O ensino e a legislação vigente
A LDB estabelece a oferta obrigatória, com matrícula facultativa, da disciplina de ensino religioso nas escolas públicas de ensino fundamental. Deve ser assegurado que o estudante, seus pais ou responsáveis sejam consultados previamente sobre a intenção de matricular. Entretanto, são comuns as situações em que as escolas ou redes de ensino agem de forma contrária, matriculando todas as crianças e somente excluindo aquelas que manifestem expressamente a intenção de não frequentar a disciplina. A antropóloga da UnB, Debora Diniz, que coordena o estudo “O ensino religioso nas escolas públicas brasileiras: qual pluralismo?”, explica que para definir o caráter facultativo, é estabelecido o critério das 800 horas de carga anual exigidas pelo MEC para o ensino regular.
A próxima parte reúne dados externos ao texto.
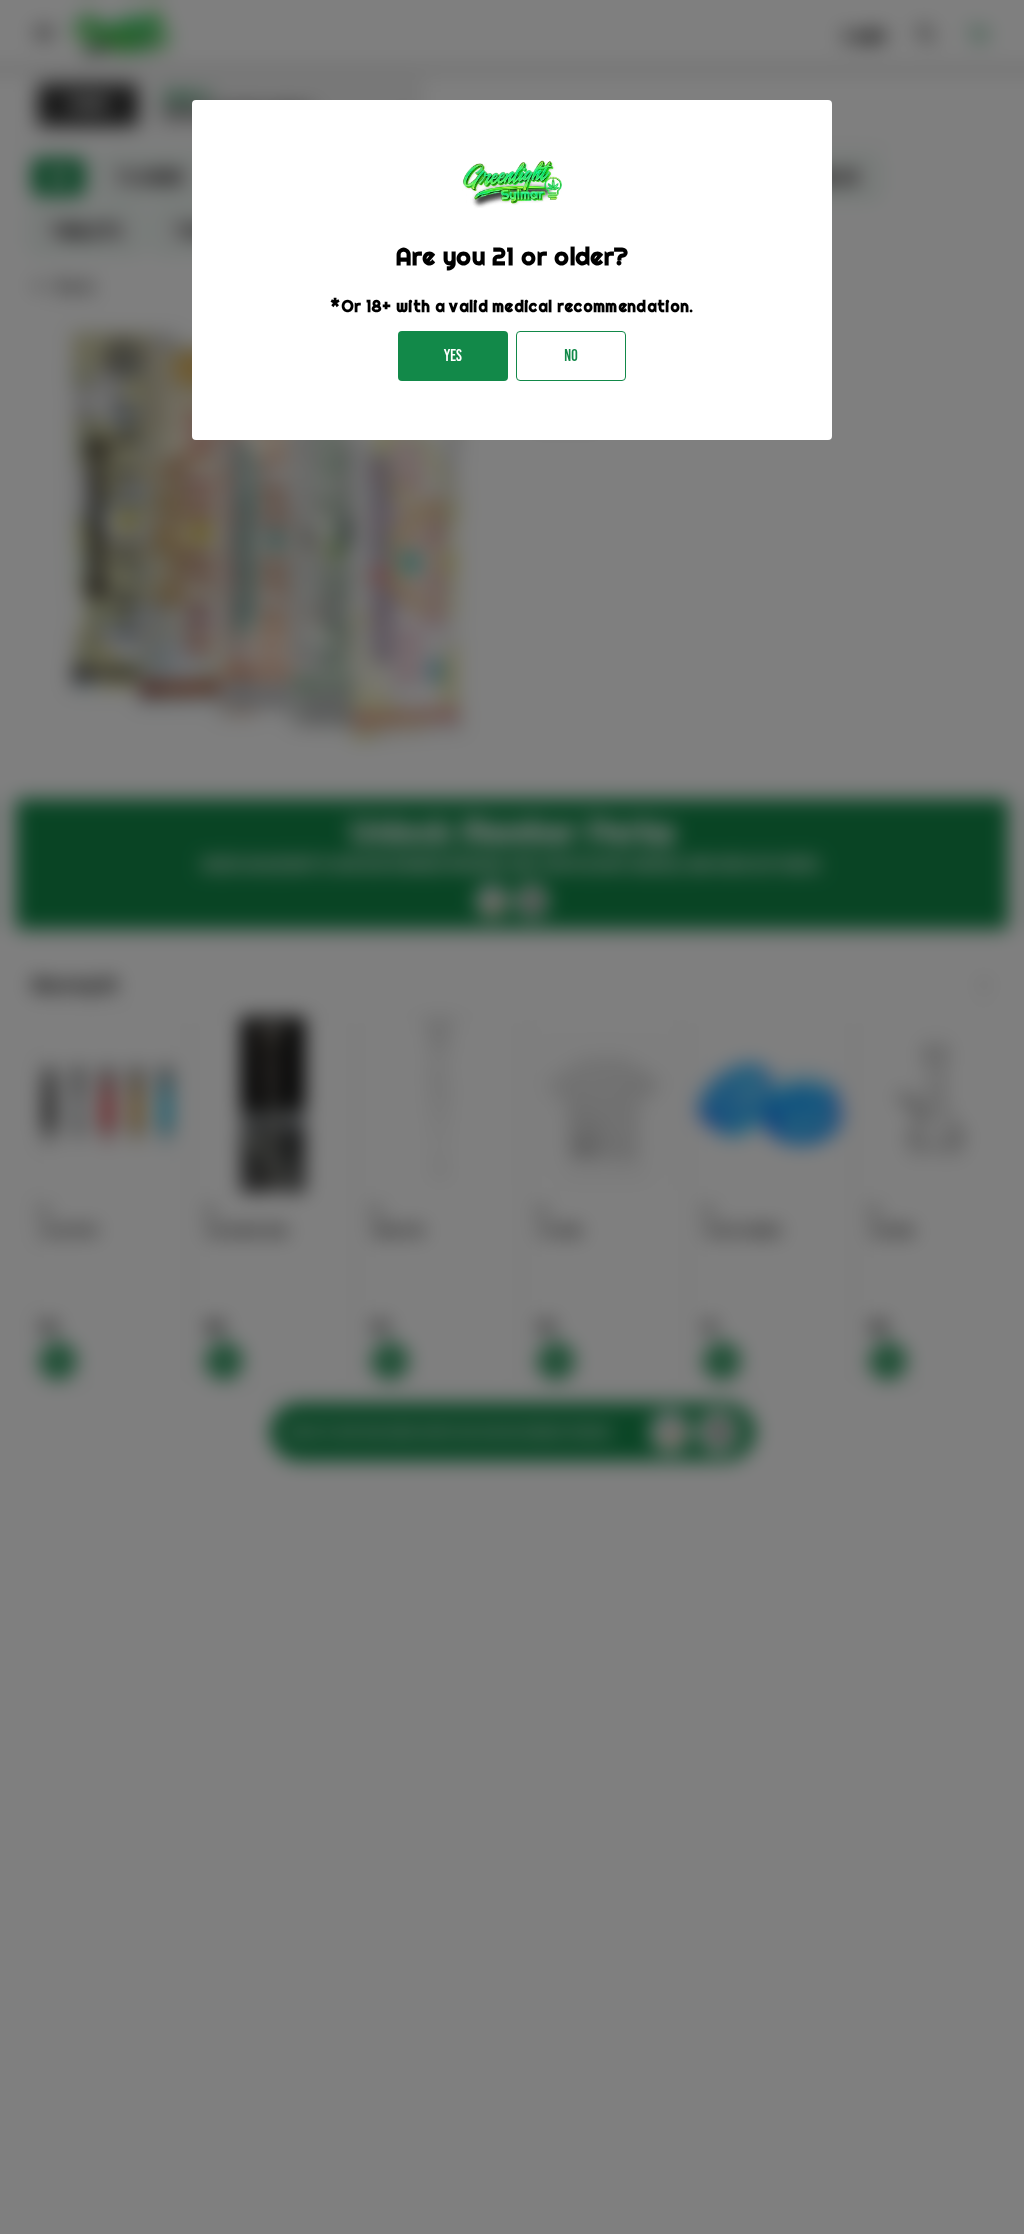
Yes (453, 355)
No (571, 355)
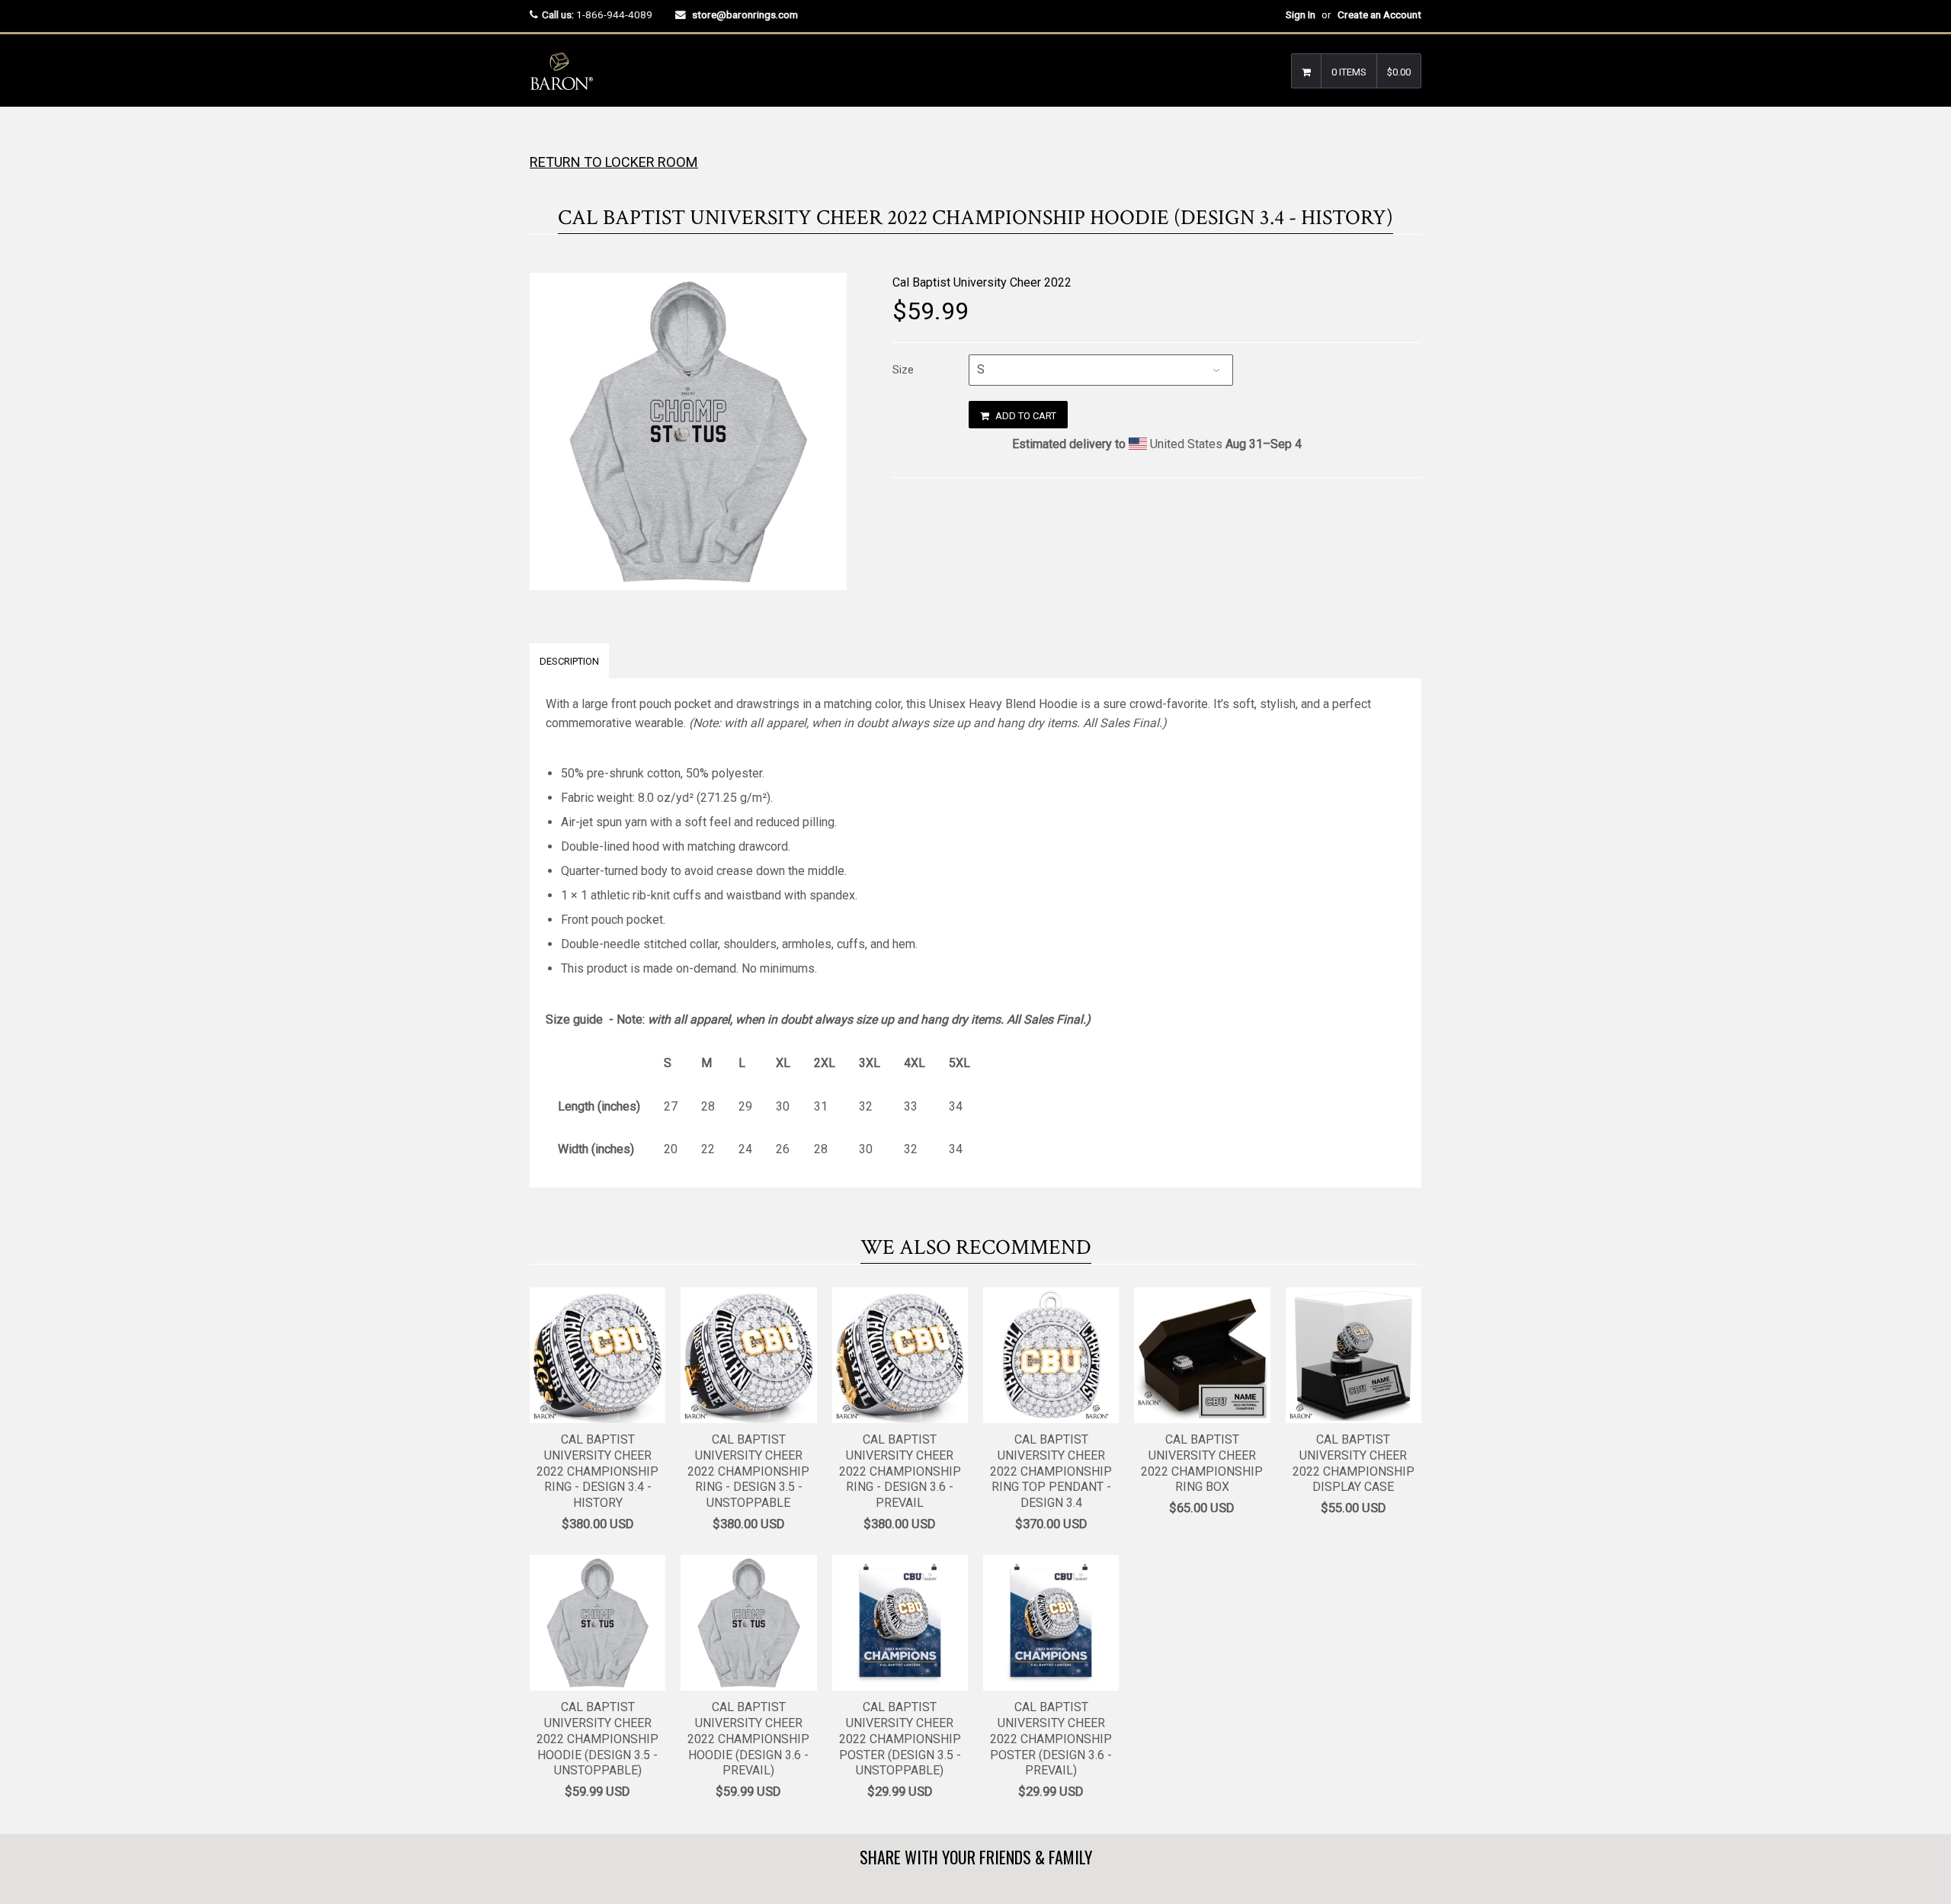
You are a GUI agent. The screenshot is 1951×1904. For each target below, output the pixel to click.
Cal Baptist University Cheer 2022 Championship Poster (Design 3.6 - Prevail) (1051, 1738)
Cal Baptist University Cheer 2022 (982, 282)
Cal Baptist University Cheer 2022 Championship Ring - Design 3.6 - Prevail (900, 1471)
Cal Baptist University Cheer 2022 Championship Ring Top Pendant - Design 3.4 (1051, 1471)
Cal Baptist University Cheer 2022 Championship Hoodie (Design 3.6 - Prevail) (748, 1738)
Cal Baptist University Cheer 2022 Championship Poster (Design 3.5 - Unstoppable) (900, 1738)
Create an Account (1379, 14)
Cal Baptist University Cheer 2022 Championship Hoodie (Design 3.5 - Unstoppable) (597, 1738)
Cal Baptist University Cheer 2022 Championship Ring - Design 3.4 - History (597, 1471)
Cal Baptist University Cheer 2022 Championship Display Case (1353, 1463)
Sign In (1300, 14)
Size (903, 370)
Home (543, 137)
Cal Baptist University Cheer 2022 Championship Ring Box (1202, 1463)
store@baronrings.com (745, 14)
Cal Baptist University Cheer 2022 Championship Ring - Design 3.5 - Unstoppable (748, 1471)
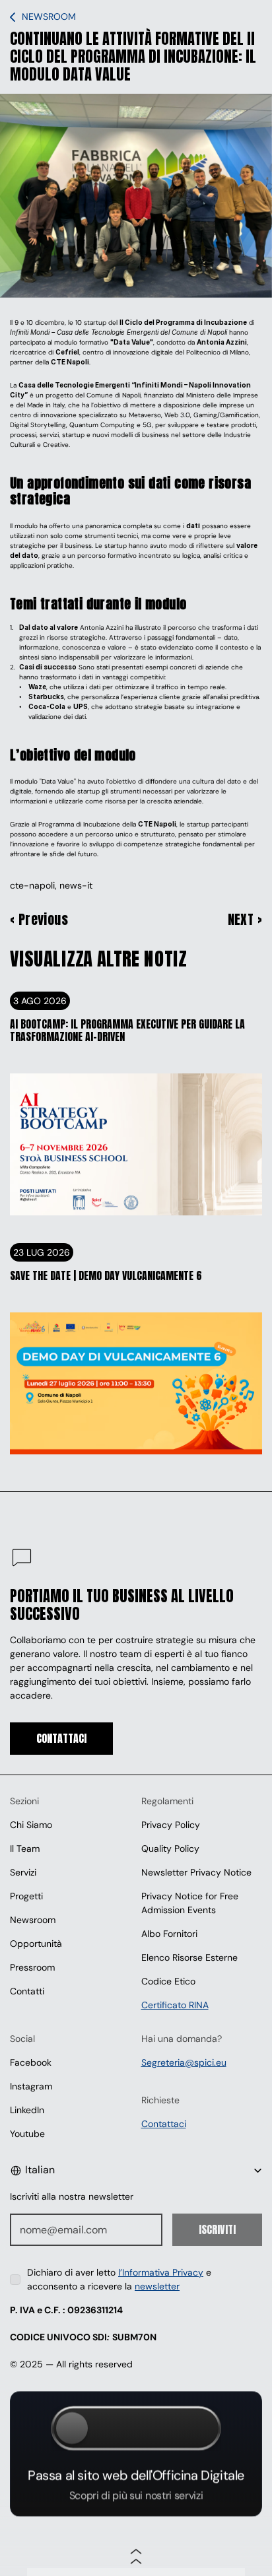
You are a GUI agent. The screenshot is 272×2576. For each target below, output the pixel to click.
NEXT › (245, 920)
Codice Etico (168, 1981)
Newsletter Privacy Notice (196, 1872)
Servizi (23, 1872)
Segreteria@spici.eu (183, 2062)
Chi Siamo (31, 1825)
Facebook (30, 2062)
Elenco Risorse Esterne (189, 1957)
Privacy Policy (170, 1825)
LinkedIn (27, 2110)
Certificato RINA (175, 2005)
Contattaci (163, 2124)
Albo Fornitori (169, 1934)
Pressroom (32, 1967)
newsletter (157, 2286)
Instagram (31, 2086)
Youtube (27, 2134)
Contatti (27, 1991)
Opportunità (36, 1943)
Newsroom (32, 1920)
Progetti (26, 1896)
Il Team (25, 1848)
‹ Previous (39, 920)
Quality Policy (170, 1848)
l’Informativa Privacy (160, 2272)
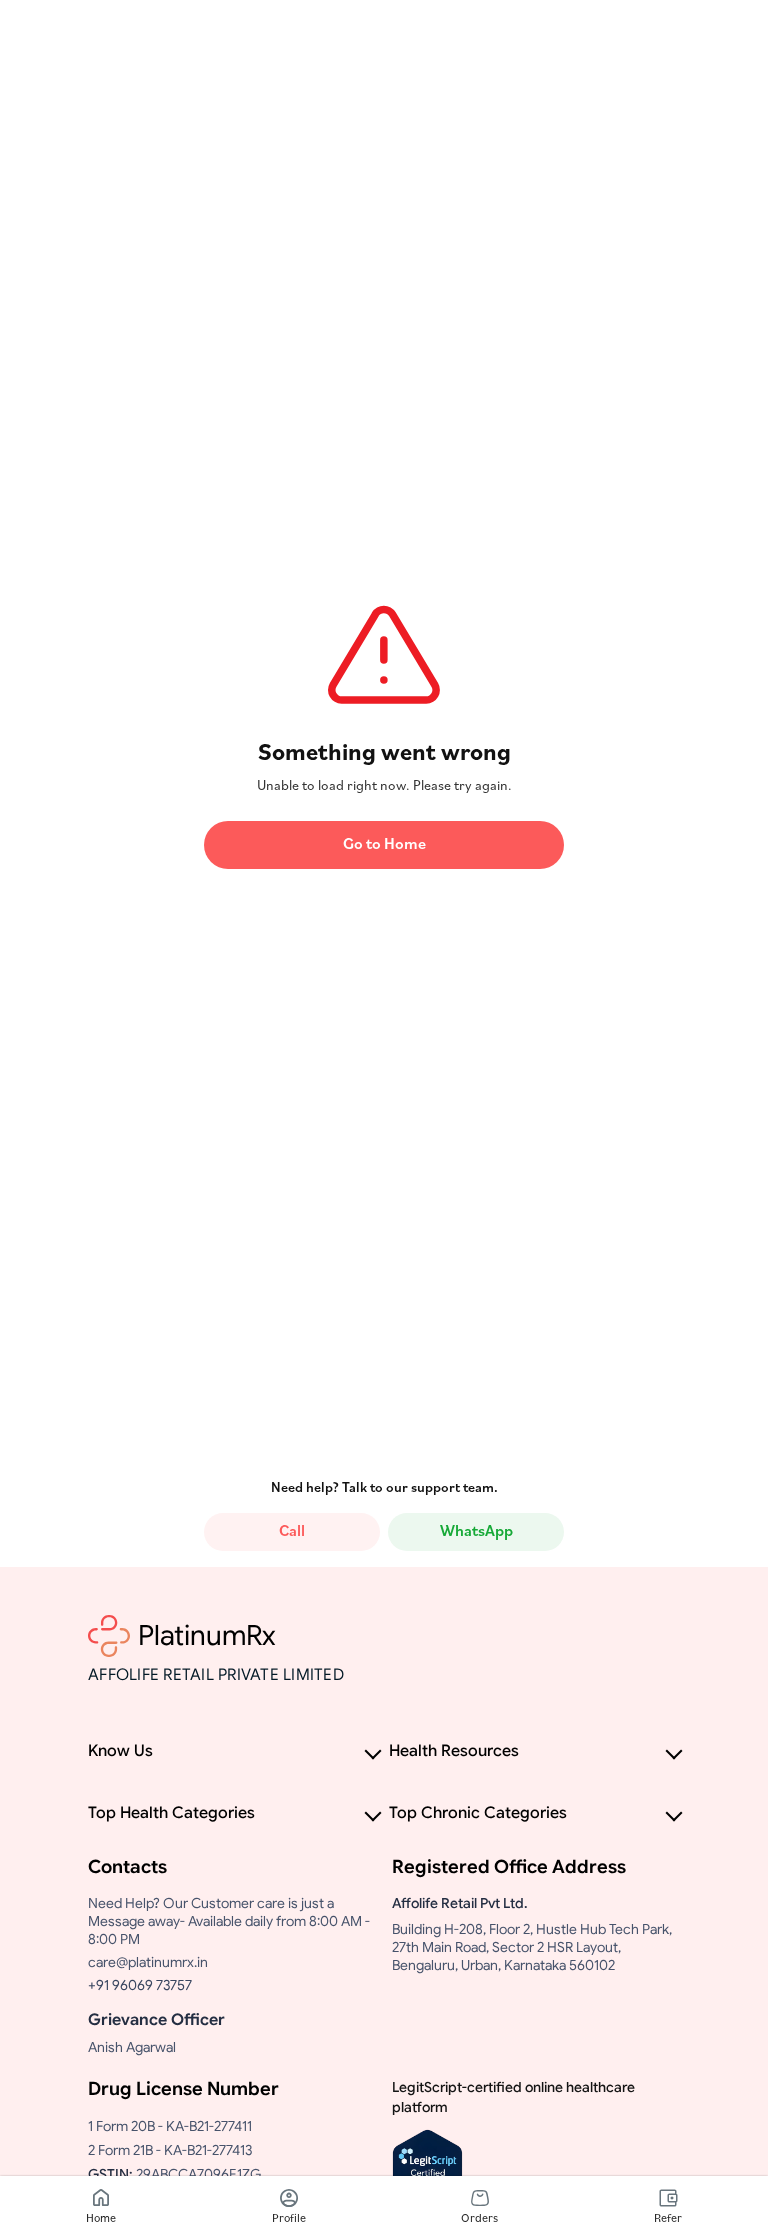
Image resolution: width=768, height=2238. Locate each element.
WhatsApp (476, 1532)
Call (292, 1532)
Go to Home (384, 845)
Se a disciplina é de matrícula facultativa, deve ser oferecida além das 800 horas. A determinação de alguns estados para que a disciplina faça parte da grade curricular reforçaria a hipótese de que o caráter facultativo não esteja sendo respeitado. “A estratégia mais comum é incluir o ensino religioso no meio da grade de aulas, o que dificulta o exercício da facultatividade pelo estudante”, acrescenta Diniz. No que se refere ao caráter confessional, a antropóloga explica que seu estudo busca os marcos legais ou normativos de cada estado brasileiro para entender como o ensino é regulado. “Há estados em que ele é confessional no marco legal. Como é o caso do Rio Janeiro, objeto de uma Arguição de Descumprimento de Preceito Fundamental no Supremo Tribunal Federal, que contesta sua constitucionalidade”, afirma Diniz. Ela acrescenta que há uma grande variação nesse cenário, que oscila entre a confessionalidade e a pluriconfessionalidade. A antropóloga chama atenção para o fato de o MEC não regular conteúdo, material didático e critérios de habilitação de professores para a disciplina. “Esse vácuo normativo e de monitoramento acaba por abrir espaço para uma série de interpretações sobre qual deve ser o conteúdo do ensino religioso”, avalia. Visto que a disciplina está em um marco constitucional, Diniz afirma que não apenas a liberdade religiosa, mas principalmente o direito à igual representação da riqueza social devem ser atendidos. E completa: “Acredito que nosso objetivo político e pedagógico seja garantir que o MEC participará ativamente da definição dos conteúdos e critérios de habilitação de professores para o provimento do ensino religioso”.